Это картины, якобы написанные Жаклин на острове Скорпиос после смерти Онассиса. Якобы она стала испытывать физические проблемы после смерти второго мужа, ее даже стали одолевать галлюцинации. И вот некие врачи, которые впоследствии тоже оказались ее галлюцинациями, предложили ей рисовать, чтобы объективизировать навязчивые фантазмы, которые ее преследуют.
— У вас есть много высказываний о том, что интернет — это плохо, а телевидение — хорошо. Если попробовать их суммировать, получается, Сеть создает у человека иллюзию соучастия, а телевизор дает возможность просто наблюдать, осознавая свою ничтожность, и это созерцание дает свободу. В связи с этим вопрос: если единственное, что может созерцать в телевизоре человек — «мусорный шквал», как вы сами выразились в одном из рассказов, — это все еще освобождает его? Не оказывается ли он в плену внушаемых телевидением мыслей, когда проникается ими?
— Мое предположение заключается в том, что, если исключить интерактив, то он не проникается. Во всяком случае, советский опыт говорит именно об этом. Я прекрасно помню традицию советского смотрения телевизора. Тогда принято было читать между строк. И смотрели тоже между образами как бы.
Но в 2014 году ситуация была просто *** (очень плохая), и те, кто смотрел телевизор, превращались в остроконечников. А те, которые не смотрели, читали новости в интернете, и от этого становились тупоконечниками. Или наоборот. Их тоже охватывала пропаганда, но, скажем, другая.
Я сам тогда пал жертвой. Потому что стал смотреть это все, и в случае моей непрочной, в общем-то, психики закончилось все это для меня плачевно. А именно лечением у соответствующих врачей-психиатров.
— Из-за просмотра телевизора?
— Причин там, конечно, было много разных. Но я очень сильно идентифицировался с Крымом как с сокровенным, спрятанным, неизвестным местом. И вне зависимости от политической позиции сам факт, что Крым, куда я с детства ездил, вдруг оказался в центре внимания всего мира и при этом очень негативно заряженного внимания, очень злобного внимания со всех сторон, параноидального, был для меня крайне мучительным.
— А после 2014 года вы были там?
— Да, был. В общем, там все неплохо. Крым есть Крым.
— Кроме нелюбви к интернету, вы известны таким же отношением к смартфонам. Как-то даже хвастались, что пользуетесь кнопочным телефоном. А среди сувениров, которые «Гараж» выпустил к вашей выставке, есть чехлы для айфонов. Нет ли здесь противоречия?

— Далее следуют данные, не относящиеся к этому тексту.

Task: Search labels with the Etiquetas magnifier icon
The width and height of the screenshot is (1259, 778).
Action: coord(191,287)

— Я могу вам подкинуть даже большую непоследовательность. Параллельно проходит выставка моей девушки Ксении, которая позиционируется там как Instagram-artist. И на выставке сплошные айфоны, с которых воспроизводятся ее видосы. Я уж не говорю о том, что, хоть я известный всем брюзжатель и ненавистник интернета, мой молочный брат и ближайший друг детства и юности Антон Носик являлся вообще основателем российского интернета.

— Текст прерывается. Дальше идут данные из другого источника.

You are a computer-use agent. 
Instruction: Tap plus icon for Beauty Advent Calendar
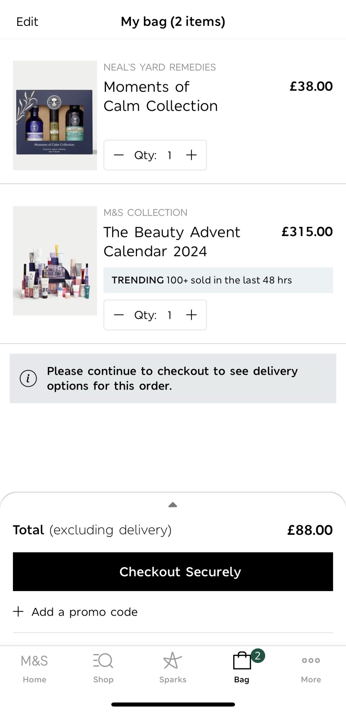(191, 315)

Так что все очень парадоксальным образом переплетено. Тем не менее я без всяких шуток в каком-то смысле интернет не очень люблю. Вернее, даже не сам интернет, а интернетопоклонничество. Не могу сказать, что я претендую на то, чтобы быть серьезным и ответственным критиком. Просто будьте осторожны! Не с точки зрения политики, а с точки зрения вашей собственной психики.